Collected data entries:
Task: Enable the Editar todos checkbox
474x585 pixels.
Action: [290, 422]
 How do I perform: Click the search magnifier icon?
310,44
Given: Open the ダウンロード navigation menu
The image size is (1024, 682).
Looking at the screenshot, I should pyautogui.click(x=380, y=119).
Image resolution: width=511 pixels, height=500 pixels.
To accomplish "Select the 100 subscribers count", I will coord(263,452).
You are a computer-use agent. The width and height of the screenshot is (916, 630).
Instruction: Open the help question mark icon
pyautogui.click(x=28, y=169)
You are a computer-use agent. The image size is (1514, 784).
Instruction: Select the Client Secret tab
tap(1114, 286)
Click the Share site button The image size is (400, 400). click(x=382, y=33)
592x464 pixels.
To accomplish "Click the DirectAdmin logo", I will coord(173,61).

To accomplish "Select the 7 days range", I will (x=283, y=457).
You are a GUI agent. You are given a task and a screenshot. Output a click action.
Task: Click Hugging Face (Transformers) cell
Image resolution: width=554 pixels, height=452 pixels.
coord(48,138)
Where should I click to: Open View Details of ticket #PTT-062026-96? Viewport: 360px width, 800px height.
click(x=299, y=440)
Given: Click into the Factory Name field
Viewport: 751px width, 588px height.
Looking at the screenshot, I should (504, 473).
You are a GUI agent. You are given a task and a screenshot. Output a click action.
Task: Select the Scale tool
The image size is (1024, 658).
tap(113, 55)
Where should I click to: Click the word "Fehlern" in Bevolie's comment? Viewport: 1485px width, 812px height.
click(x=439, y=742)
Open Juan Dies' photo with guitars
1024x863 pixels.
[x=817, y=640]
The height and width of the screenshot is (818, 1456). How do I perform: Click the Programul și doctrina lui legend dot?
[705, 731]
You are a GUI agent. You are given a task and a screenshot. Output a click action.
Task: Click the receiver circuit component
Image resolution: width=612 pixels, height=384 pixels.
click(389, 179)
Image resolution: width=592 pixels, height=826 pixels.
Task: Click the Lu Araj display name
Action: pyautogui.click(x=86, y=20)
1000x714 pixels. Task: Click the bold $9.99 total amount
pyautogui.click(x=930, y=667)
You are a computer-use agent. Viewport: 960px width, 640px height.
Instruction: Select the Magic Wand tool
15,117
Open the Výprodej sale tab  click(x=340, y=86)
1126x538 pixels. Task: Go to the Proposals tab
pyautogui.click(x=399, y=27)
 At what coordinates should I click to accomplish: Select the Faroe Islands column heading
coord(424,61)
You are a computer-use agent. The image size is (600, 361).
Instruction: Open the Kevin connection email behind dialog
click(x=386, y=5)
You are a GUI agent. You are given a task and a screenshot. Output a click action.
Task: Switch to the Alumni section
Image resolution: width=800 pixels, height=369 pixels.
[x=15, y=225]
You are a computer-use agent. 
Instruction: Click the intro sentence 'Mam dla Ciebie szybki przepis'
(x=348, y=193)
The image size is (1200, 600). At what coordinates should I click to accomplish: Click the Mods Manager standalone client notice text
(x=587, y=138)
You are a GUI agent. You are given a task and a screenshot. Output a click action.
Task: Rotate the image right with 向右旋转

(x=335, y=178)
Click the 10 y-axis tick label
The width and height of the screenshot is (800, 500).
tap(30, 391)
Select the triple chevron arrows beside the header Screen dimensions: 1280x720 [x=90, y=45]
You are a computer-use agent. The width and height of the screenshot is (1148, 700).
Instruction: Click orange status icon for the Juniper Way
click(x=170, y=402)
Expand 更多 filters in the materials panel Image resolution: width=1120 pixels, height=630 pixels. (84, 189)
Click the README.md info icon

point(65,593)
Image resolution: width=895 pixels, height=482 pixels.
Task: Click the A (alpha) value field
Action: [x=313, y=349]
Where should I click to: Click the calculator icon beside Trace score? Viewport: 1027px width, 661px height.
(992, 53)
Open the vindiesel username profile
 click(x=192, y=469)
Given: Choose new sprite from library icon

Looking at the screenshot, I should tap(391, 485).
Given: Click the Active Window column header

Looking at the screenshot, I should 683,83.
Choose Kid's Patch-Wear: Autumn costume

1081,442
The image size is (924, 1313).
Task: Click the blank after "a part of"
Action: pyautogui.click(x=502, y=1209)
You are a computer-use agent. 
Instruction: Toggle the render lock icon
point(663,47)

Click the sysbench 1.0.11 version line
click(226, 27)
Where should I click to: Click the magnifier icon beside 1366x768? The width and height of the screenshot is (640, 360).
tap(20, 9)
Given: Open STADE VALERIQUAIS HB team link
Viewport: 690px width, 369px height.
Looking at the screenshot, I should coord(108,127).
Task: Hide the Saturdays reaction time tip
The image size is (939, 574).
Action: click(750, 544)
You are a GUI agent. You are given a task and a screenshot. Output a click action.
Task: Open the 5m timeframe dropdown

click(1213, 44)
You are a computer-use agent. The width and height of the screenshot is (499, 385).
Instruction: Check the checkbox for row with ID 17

_WHAT IS REQUIRED_. Word for word, restate the lines above from the line containing "Instruction: Open the Kevin" through the line containing "Select the triple", with both included and nothing else.

_WORKED SOLUTION_.
Instruction: Open the Kevin connection email behind dialog
click(x=386, y=5)
You are a GUI agent. You are given a task and a screenshot. Output a click action.
Task: Switch to the Alumni section
Image resolution: width=800 pixels, height=369 pixels.
[x=15, y=225]
You are a computer-use agent. 
Instruction: Click the intro sentence 'Mam dla Ciebie szybki przepis'
(x=348, y=193)
The image size is (1200, 600). At what coordinates should I click to accomplish: Click the Mods Manager standalone client notice text
(x=587, y=138)
You are a GUI agent. You are given a task and a screenshot. Output a click action.
Task: Rotate the image right with 向右旋转

(x=335, y=178)
Click the 10 y-axis tick label
The width and height of the screenshot is (800, 500).
tap(30, 391)
Select the triple chevron arrows beside the header Screen dimensions: 1280x720 [x=90, y=45]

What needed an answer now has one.